AICCOPN apela à mobilização de fundos para o setor da construção

A AICCOPN – Associação dos Industriais da Construção Civil e Obras Públicas reiterou esta segunda-feira, em comunicado, a importância da concretização dos investimentos previstos no PRR para o domínio da habitação, os quais estão, sobretudo, orientados para resolver as carências mais graves nesta matéria, mas entende que se trata de uma oportunidade para reforçar o tecido empresarial nacional, sobretudo as pequenas e médias empresas de construção, que a associação entende que devem ser apoiadas no imprescindível processo de qualificação e de posicionamento competitivo.

Reis Campos, Presidente da AICCOPN, refere que “com 1.583 milhões de euros em subvenções previstas, o Estado vai ter acesso a um volume importante de fundos comunitários que lhe vão permitir responder a situações como a erradicação de condições indignas de habitação, ou a criação de alojamento urgente e temporário. É inquestionável a importância destas prioridades e a necessidade de executar os recursos europeus de forma correta e atempada e, para isso, vai ser preciso mobilizar todo o tecido empresarial do setor, que é composto por empresas de diferentes dimensões e especialidades”.
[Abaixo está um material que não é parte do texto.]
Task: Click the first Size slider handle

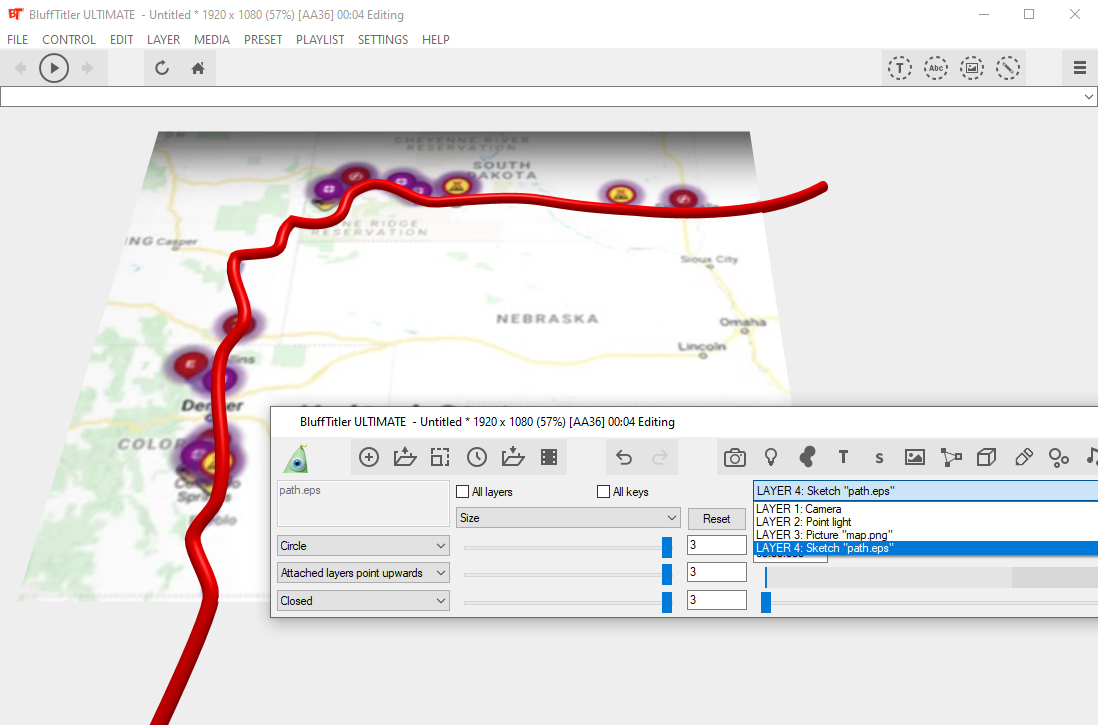Action: coord(667,546)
“Qualificar as empresas e apoiar a sua transição para modelos mais sustentáveis é a única forma de cumprir o PRR e assegurar um impacto efetivo na economia e no emprego. Esta é uma opção estratégica da própria Europa que assumiu, na Estratégia Europeia para uma Vaga de Renovação, que estabelece metas objetivas como a duplicação das taxas atuais de reabilitação energética dos edifícios residenciais e não residenciais, a melhoria do desempenho energético de 35 milhões de edifícios e a criação de 160 mil empregos “verdes” adicionais no setor da construção”.
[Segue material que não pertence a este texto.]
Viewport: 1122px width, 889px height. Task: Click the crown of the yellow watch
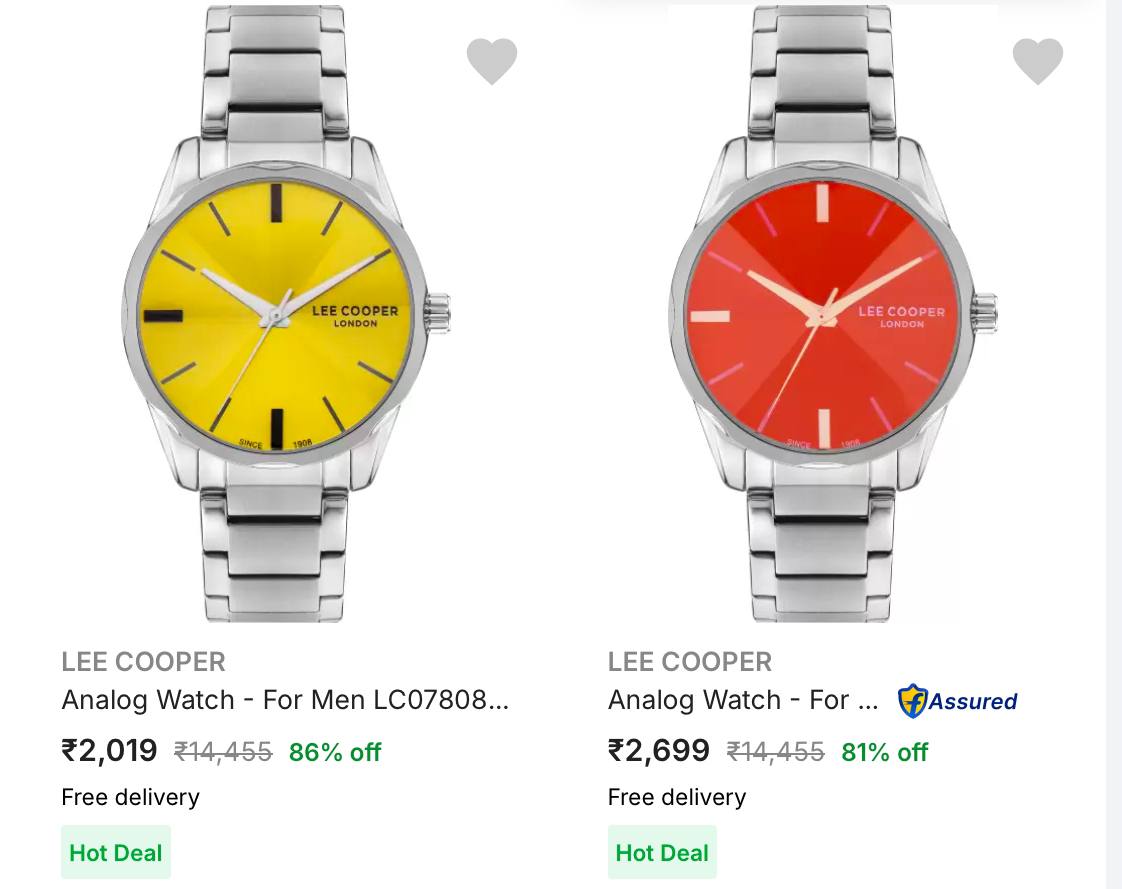click(x=439, y=314)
“Assumir esta oportunidade e assegurar que Portugal não fica à margem da restante Europa implica, desde já, apoiar o posicionamento competitivo das empresas portuguesas do setor, para o qual o planeamento e calendarização dos investimentos é fundamental”, alerta o dirigente associativo, que aponta para a necessidade de reorientar o sistema de formação profissional, para que este possa dar resposta às necessidades das empresas.
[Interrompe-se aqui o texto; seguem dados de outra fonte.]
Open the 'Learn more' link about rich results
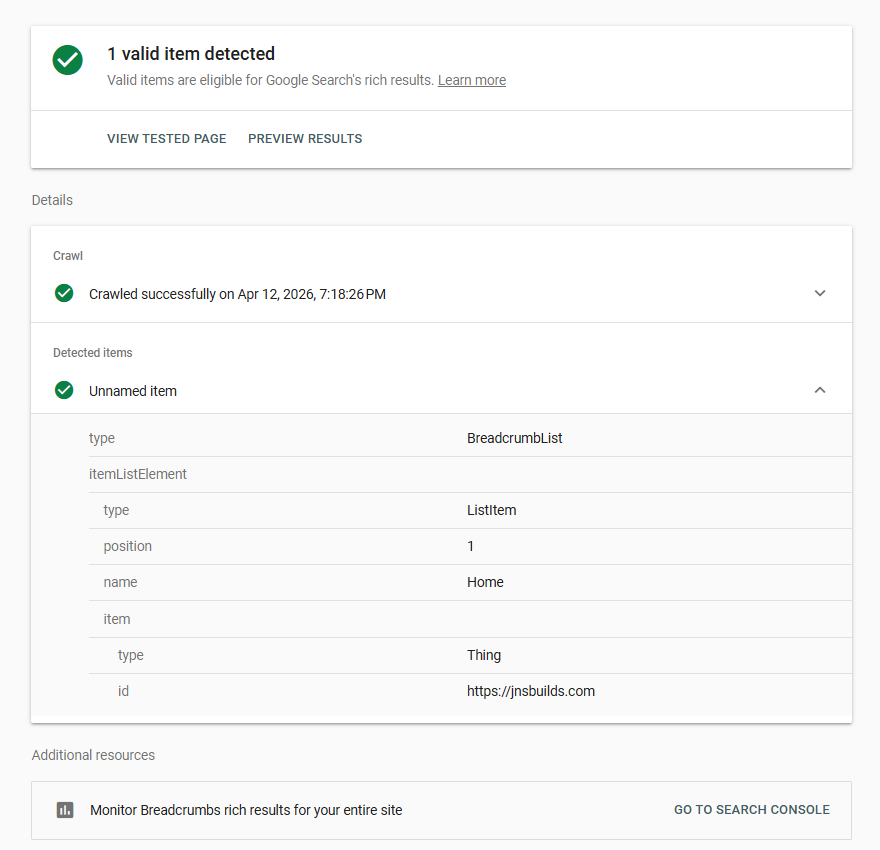pos(471,80)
“Criar competências e ajustar a qualificação da mão de obra aos investimentos que se estão a anunciar requer capacidade de antecipação e um trabalho conjunto do Governo e demais entidades públicas com as empresas, com as Universidades e com os dois centros de formação de excelência do setor, o CICCOPN e o CENFIC, que são essenciais para assegurar formação profissional técnica especializada. O aumento da oferta de habitação social, a modernização de um parque edificado que deve estar alinhado com as novas exigências em matéria de sustentabilidade e segurança, bem como o grande desafio da Construção 4.0, são objetivos que têm de avançar de imediato no terreno pois, só assim poderemos, rapidamente, começar a resolver os problemas estruturais da Habitação e, simultaneamente, gerar emprego e empresas mais competitivas”, conclui Reis Campos.